Aspartate aminotransferase (AST): 8% vs. 2.1%.
Total bilirubin: 1.6% vs. 1.2%.
Alkaline phosphatase (ALP): 7% vs. 3.3%.
One patient (0.4%) in the cobimetinib plus vemurafenib group developed concurrent ALT elevation >3 times the upper limit of normal (ULN) and bilirubin elevation >2 times ULN (without significant ALP elevation >2 times ULN), while no such cases were reported in the vemurafenib monotherapy group.
In Trial 2 (patients with histiocytic neoplasms), 9% of patients receiving cobimetinib experienced Grade 3 or 4 AST elevation, and 5% experienced Grade 3 or 4 ALT elevation.
Monitor liver laboratory tests before initiating cobimetinib treatment, monthly during treatment, or more frequently as clinically needed. Manage Grade 3 and 4 liver laboratory abnormalities by withholding, reducing the dose of, or discontinuing cobimetinib.
Rhabdomyolysis may occur with cobimetinib.
In Trial 1:
Grade 3 or 4 creatine phosphokinase (CPK) elevation (including asymptomatic elevation above baseline) occurred in 14% of patients receiving cobimetinib plus vemurafenib and 0.5% of those receiving vemurafenib alone.
The median time to first onset of Grade 3 or 4 CPK elevation in the combination group was 16 days (range: 12 days–11 months), and the median time to complete resolution was 15 days (range: 9 days–11 months).
3.6% of patients in the cobimetinib plus vemurafenib group had serum CPK elevation >10 times the baseline value concurrent with serum creatinine elevation ≥1.5 times the baseline value, compared with 0.4% in the vemurafenib alone group.
Obtain baseline serum CPK and creatinine levels before initiating cobimetinib treatment, regularly during treatment, and as clinically indicated.

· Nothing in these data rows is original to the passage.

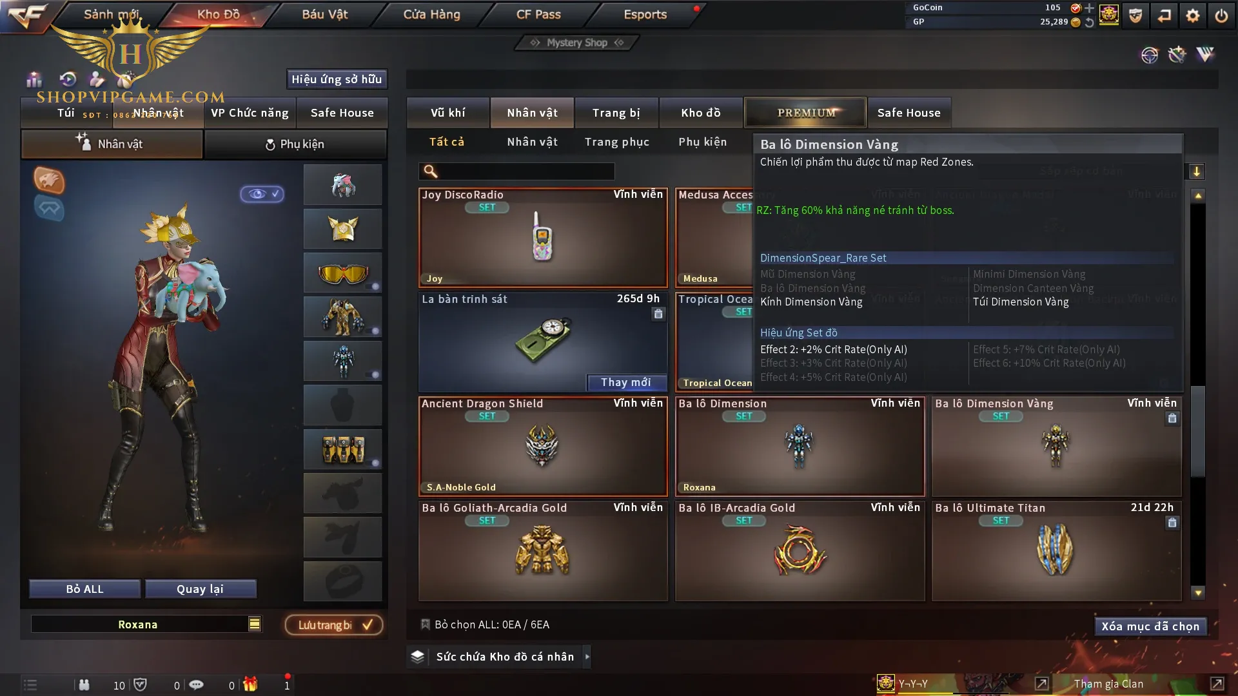The height and width of the screenshot is (696, 1238).
Task: Refresh GP balance with reload icon
Action: pos(1090,22)
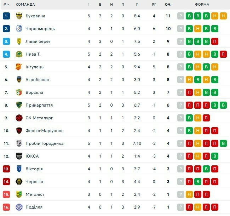Viewport: 230px width, 216px height.
Task: Click the Прикарпаття club crest
Action: [19, 105]
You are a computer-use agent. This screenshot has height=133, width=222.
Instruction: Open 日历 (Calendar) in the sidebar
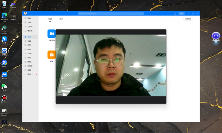[x=29, y=45]
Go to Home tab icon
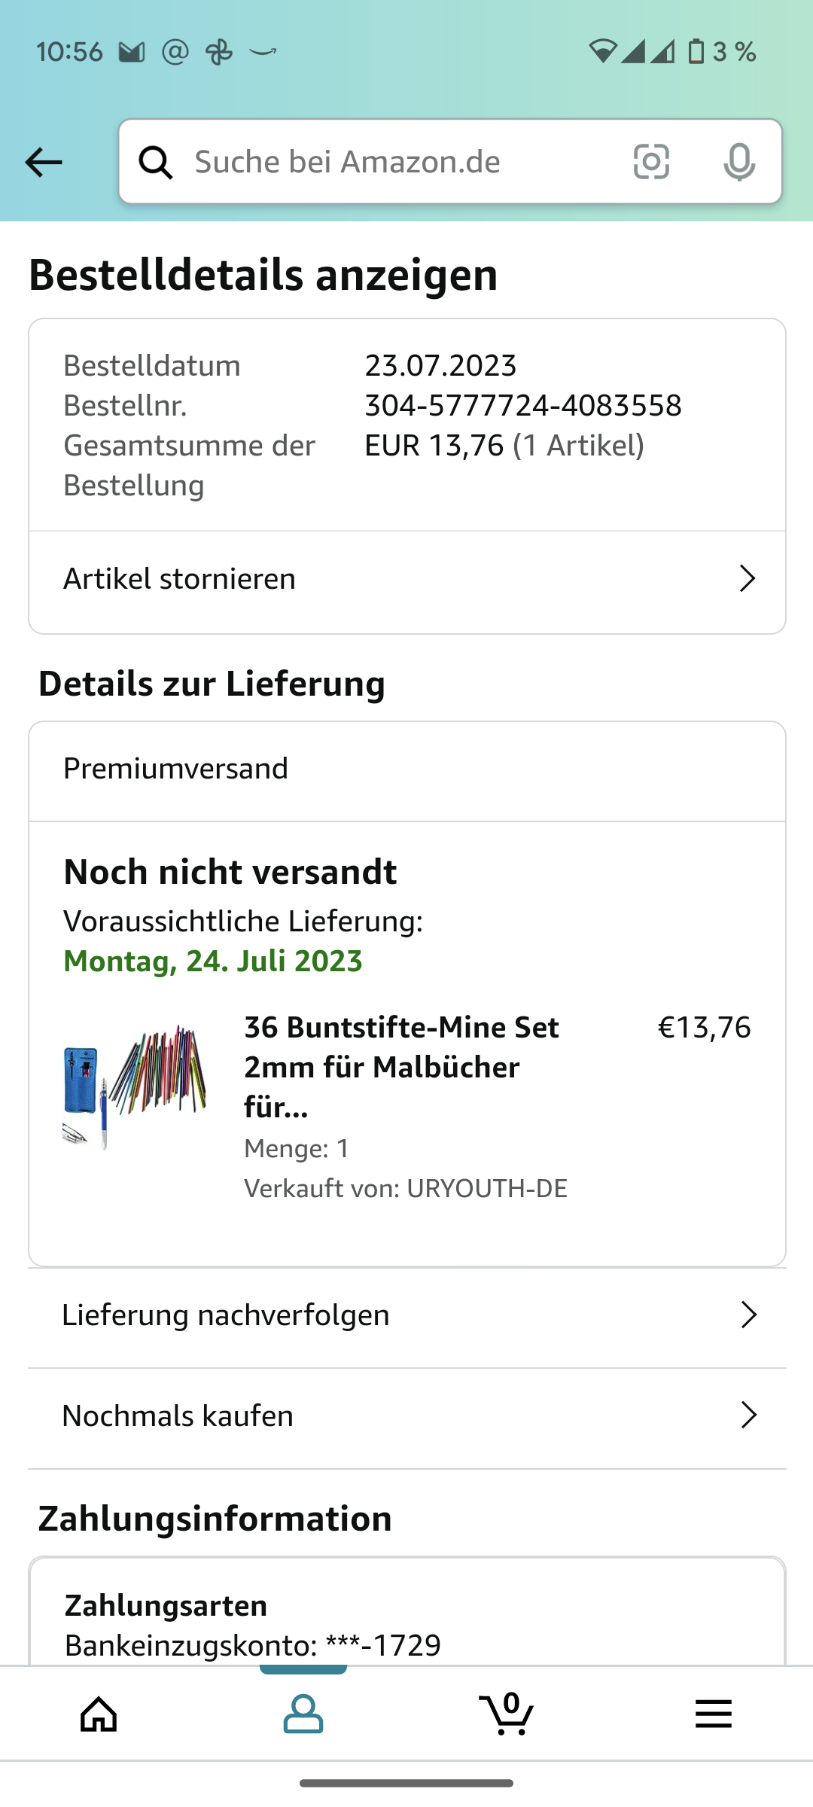 pyautogui.click(x=99, y=1714)
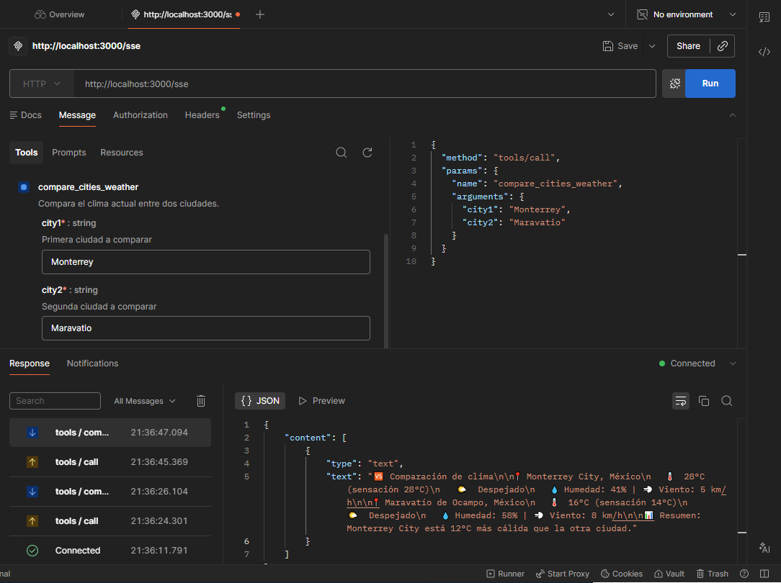Switch to the Authorization tab
Screen dimensions: 781x583
[x=140, y=115]
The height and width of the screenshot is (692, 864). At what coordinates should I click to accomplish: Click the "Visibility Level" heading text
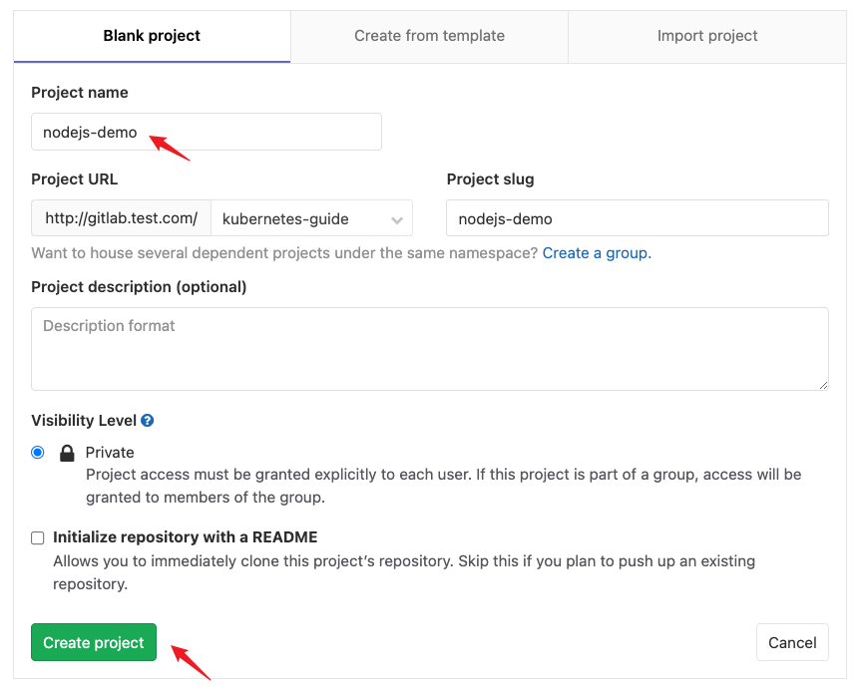[84, 421]
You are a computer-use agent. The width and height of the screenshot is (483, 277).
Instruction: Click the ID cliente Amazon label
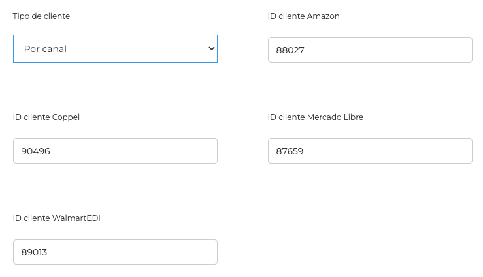[303, 16]
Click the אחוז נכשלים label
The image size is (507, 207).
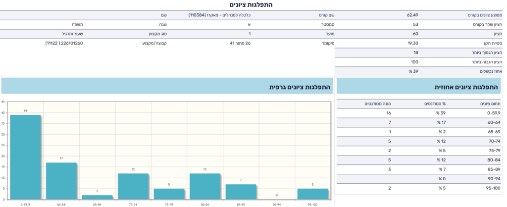pyautogui.click(x=487, y=71)
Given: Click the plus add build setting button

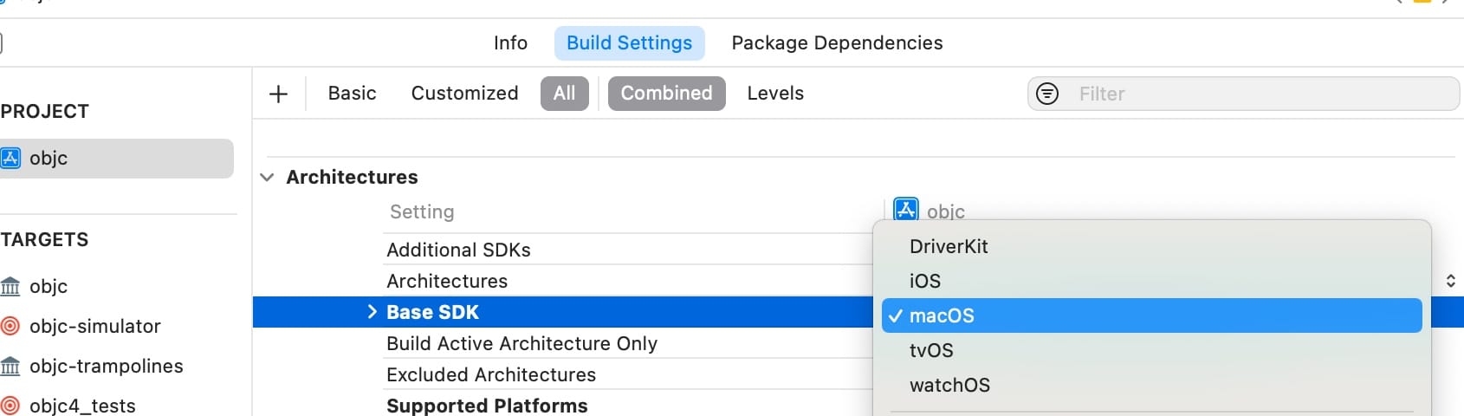Looking at the screenshot, I should (278, 94).
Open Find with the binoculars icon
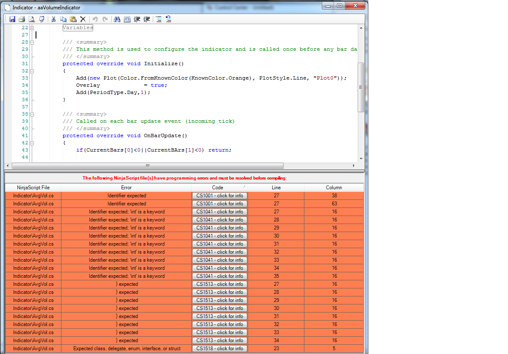508x354 pixels. [117, 19]
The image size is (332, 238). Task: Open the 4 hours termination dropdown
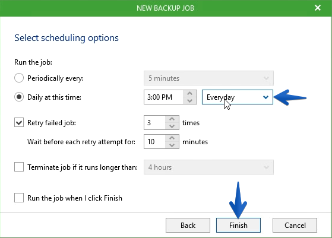pyautogui.click(x=208, y=167)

If CPK elevation occurs, assess for signs and symptoms of rhabdomyolysis or other causes. Treatment interruption or discontinuation of cobimetinib may be required based on the severity of symptoms or CPK elevation.
In Trial 2 (patients with histiocytic neoplasms), 27% of patients experienced Grade 2 CPK elevation, and 27% experienced Grade 3–4 CPK elevation.